Task to carry out:
Report only how many lines in the listing below contain the string "title".

Entries supplied:

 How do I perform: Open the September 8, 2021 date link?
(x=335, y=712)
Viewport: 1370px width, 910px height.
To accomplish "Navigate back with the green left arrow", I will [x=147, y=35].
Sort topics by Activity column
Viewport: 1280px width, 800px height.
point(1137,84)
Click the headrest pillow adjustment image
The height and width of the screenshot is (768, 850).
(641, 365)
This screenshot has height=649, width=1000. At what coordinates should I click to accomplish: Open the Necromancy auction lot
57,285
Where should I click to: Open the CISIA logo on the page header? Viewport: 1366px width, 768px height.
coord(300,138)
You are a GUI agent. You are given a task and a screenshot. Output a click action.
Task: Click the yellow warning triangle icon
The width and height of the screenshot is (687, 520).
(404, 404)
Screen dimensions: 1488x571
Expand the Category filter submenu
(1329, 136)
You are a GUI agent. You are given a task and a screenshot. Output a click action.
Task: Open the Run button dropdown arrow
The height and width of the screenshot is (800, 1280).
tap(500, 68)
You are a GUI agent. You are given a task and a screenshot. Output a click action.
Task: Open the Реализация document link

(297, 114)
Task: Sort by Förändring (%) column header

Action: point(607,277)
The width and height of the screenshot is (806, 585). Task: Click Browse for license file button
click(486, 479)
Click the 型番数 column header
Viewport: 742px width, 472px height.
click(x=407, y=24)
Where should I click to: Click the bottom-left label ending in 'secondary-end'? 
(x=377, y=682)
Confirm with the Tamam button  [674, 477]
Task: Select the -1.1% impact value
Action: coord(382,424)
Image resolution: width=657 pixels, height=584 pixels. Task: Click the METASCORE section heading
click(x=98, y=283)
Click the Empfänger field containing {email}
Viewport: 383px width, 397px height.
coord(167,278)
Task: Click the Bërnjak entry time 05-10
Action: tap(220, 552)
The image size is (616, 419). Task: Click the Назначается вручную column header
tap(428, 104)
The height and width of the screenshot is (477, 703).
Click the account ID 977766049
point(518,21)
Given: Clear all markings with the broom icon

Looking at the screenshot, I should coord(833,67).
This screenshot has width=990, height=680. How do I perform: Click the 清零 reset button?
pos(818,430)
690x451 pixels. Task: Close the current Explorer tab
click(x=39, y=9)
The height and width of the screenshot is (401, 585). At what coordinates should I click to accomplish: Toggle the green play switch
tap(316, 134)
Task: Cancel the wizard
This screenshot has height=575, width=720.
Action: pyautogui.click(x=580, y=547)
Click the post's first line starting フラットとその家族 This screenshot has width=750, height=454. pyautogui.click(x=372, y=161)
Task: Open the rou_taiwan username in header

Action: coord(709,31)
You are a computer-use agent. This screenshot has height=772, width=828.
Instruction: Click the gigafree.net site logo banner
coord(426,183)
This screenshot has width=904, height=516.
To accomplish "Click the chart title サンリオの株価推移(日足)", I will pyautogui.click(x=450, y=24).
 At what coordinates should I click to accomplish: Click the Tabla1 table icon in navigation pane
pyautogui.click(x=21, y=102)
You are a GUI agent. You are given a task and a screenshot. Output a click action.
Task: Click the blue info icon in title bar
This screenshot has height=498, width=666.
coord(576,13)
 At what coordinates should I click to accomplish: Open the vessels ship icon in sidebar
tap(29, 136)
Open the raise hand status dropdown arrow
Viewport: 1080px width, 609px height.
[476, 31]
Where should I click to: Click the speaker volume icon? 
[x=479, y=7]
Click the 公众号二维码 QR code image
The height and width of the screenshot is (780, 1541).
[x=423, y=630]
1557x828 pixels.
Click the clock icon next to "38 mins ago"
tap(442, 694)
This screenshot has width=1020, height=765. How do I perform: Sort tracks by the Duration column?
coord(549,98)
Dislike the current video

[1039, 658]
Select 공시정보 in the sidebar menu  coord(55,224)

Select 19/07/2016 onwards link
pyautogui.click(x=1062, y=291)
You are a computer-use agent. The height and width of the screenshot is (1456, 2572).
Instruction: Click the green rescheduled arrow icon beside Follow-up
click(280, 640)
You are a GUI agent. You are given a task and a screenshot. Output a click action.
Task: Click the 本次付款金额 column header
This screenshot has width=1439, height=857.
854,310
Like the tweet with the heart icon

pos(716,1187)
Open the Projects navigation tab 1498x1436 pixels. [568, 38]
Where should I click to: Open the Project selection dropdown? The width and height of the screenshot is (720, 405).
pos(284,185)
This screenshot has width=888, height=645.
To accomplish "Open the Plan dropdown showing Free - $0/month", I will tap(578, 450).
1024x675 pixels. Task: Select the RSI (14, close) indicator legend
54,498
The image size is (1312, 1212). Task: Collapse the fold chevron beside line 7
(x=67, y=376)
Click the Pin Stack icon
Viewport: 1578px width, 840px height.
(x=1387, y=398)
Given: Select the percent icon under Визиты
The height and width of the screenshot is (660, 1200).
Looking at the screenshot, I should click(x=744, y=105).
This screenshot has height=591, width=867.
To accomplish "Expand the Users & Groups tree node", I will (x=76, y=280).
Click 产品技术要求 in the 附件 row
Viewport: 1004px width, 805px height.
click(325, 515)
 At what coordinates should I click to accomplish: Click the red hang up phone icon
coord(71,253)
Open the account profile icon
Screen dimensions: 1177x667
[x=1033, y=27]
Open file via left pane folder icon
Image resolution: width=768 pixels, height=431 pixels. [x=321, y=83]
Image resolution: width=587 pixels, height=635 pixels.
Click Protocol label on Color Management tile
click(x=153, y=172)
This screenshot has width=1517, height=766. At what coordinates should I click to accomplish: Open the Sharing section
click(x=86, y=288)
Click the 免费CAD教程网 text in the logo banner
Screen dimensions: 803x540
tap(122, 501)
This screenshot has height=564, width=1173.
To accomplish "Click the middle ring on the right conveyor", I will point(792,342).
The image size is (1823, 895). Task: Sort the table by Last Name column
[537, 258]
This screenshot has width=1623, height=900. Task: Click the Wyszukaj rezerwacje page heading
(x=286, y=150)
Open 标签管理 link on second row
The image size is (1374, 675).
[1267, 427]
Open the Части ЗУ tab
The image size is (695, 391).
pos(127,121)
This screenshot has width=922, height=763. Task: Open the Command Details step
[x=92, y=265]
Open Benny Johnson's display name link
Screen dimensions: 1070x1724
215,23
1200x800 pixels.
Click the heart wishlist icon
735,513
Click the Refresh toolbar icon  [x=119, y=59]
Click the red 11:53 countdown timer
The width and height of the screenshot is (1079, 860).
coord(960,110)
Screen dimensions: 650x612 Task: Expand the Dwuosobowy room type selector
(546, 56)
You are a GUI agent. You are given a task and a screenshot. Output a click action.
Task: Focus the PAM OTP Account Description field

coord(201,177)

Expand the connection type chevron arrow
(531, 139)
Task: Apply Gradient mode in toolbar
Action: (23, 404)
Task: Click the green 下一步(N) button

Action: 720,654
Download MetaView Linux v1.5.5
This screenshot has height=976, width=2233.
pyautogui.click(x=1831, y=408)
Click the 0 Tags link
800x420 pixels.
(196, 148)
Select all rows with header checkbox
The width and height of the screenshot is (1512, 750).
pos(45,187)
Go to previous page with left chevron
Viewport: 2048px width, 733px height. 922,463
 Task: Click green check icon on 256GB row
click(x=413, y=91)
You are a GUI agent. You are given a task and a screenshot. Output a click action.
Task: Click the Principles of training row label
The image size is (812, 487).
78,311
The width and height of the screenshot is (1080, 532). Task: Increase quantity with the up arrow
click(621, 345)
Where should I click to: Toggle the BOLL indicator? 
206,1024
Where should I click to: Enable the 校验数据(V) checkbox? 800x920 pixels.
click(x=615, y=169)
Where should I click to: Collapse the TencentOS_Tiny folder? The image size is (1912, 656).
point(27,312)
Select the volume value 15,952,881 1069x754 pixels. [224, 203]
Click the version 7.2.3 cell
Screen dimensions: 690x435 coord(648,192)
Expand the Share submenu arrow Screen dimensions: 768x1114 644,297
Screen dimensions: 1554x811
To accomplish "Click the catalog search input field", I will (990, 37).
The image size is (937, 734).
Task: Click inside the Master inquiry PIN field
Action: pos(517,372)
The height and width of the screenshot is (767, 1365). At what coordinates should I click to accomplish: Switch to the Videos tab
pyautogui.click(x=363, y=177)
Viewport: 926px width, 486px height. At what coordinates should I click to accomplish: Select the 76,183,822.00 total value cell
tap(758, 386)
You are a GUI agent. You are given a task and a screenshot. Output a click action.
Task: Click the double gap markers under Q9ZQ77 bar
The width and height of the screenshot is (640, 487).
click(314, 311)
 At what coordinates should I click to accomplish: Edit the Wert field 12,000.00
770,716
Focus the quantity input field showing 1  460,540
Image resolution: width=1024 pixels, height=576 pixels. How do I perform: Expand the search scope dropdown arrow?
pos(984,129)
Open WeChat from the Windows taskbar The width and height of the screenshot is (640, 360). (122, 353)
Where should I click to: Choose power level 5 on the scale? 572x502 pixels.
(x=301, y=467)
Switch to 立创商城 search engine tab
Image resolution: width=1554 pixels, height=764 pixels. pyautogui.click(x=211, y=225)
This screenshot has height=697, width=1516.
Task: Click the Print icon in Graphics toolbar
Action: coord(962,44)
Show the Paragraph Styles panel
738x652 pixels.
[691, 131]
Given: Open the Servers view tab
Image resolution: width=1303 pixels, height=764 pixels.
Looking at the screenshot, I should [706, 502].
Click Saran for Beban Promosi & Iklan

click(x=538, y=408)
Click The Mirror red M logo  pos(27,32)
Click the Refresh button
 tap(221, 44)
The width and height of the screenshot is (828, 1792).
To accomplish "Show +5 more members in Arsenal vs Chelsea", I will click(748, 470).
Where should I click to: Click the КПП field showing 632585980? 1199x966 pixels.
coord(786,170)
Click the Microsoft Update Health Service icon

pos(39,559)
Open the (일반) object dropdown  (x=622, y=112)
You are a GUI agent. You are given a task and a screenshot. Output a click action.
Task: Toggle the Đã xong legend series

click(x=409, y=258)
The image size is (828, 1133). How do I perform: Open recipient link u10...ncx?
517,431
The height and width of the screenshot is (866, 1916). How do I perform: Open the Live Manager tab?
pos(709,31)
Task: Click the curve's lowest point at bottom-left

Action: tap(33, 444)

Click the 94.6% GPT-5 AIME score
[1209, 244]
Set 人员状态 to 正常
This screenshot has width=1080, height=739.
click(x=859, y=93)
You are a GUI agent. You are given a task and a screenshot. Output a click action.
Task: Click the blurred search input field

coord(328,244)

Task response:
2